* BEGIN Quoted passage *

Heb_2:3. The apodosis follows in the form of a question, which for the rest extends only to σωτηρίας , not to the close of Heb_2:4.

πῶς ] how is it possible that.

ἡμεῖς ] has the emphasis. The Christians in general are meant, in opposition to the men once belonging to the O. T. theocracy, of whom the writer has spoken at least by implication in Heb_2:2.

ἐκφευξόμεθα ] stands absolutely, as Heb_12:25; 1Th_5:3. Needlessly do Heinrichs, Stengel, Ebrard, Bisping, Maier, and many others supplement from Heb_2:2 : τὴν ἔνδικον μισθαποδοσίαν .

ἀμελήσαντες ] Instancing of the case or condition, after the arising of which an escape or deliverance from punishment becomes an impossibility: in case that, or if, we shall have neglected (slighted). The participle aorist is properly used, since the culpability must first have been incurred before a punishment can ensue.

τηλικαύτης σωτηρίας ] such a salvation, i.e. one so great, so far surpassing in exaltedness that of the O. T. Theodorus Mopsuestenus: ἐκεῖνο νομίμων δόσις ἦν μόνον , ἐνταῦθα δὲ καὶ χάρις πνεύματος καὶ λύσις ἁμαρτημάτων καὶ βασιλείας οὐρανῶν ἐπαγγελία καὶ ἀθαναδίας ὑπόσχεσις · ὅθεν καὶ δικαίως τηλικαύτης εἶπεν .

* END Quoted passage *
* BEGIN Source data *

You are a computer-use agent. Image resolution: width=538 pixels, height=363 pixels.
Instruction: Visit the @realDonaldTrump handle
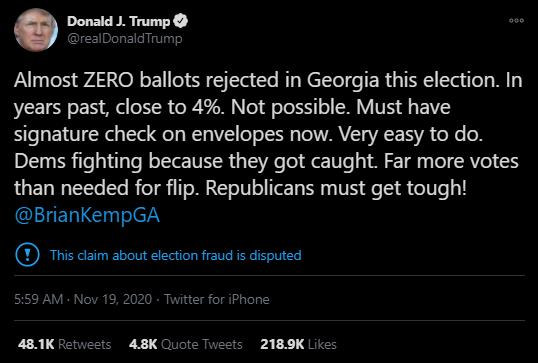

* END Source data *

#### Work instructions:
(A) Name every scholar whom the commentary on Hebrews 2:3 identifies by name as needlessly supplying a supplement for ἐκφευξόμεθα.
(B) Proceed with the commentary on Hebrews 2:3, resuming after its final sentence.

#### Answers in order:
(A) Heinrichs, Stengel, Ebrard, Bisping, Maier

(B)
τηλικαύτης does not in itself contain a reference to ἥτις (Tholuck and others; the former will then have ἥτις taken in the sense of ὥστε ), but stands there independently of any correlative; it is then, however, after the question has closed with σωτηρίας , enforced by the clause with ἥτις (quippe quae).

ἥτις ἀρχὴν λαβοῦσα λαλεῖσθαι διὰ τοῦ κυρίου , ὑπὸ τῶν ἀκουσάντων εἰς ἡμᾶς ἐβεβαιώθη ] which indeed, at first proclaimed by the Lord, was handed down with certainty to us by them that heard it. Wrongly does Ebrard translate: “which was confirmed to us by the hearers, as one proclaimed by the Lord from the very first,” in supposing that ἀρχὴν λαβοῦσα depends upon ἐβεβαιώθη as an “apposition of object.” For how can ἀρχὴν λαβὸν λαλεῖσθαι denote something proclaimed “from the very beginning,” or “from the commencement”? And how unskilfully would the author have proceeded in the choice and position of his words, if—as Ebrard supposes—he had wished to express the thought, “that the σωτηρία was directly revealed by the Lord, has been transmitted to us as a certainty, and thus as a divine legitimation of the σωτηρία by the ἀκούσαντες , the ear- (and eye-) witnesses!” Ἀρχὴν λαβεῖν , to begin, always presupposes an opposition, expressed or understood, to a being continued, or to a being brought to an end. When thus in our passage there is mention made not only of an ἀρχὴν λαβεῖν λαλεῖσθαι by the Lord, but also of a βεβαιωθῆναι εἰς ἡμᾶς on the part of those who heard the Lord, it is clear that the author will have these two factors regarded as statements of two distinct but mutually corresponding periods of time.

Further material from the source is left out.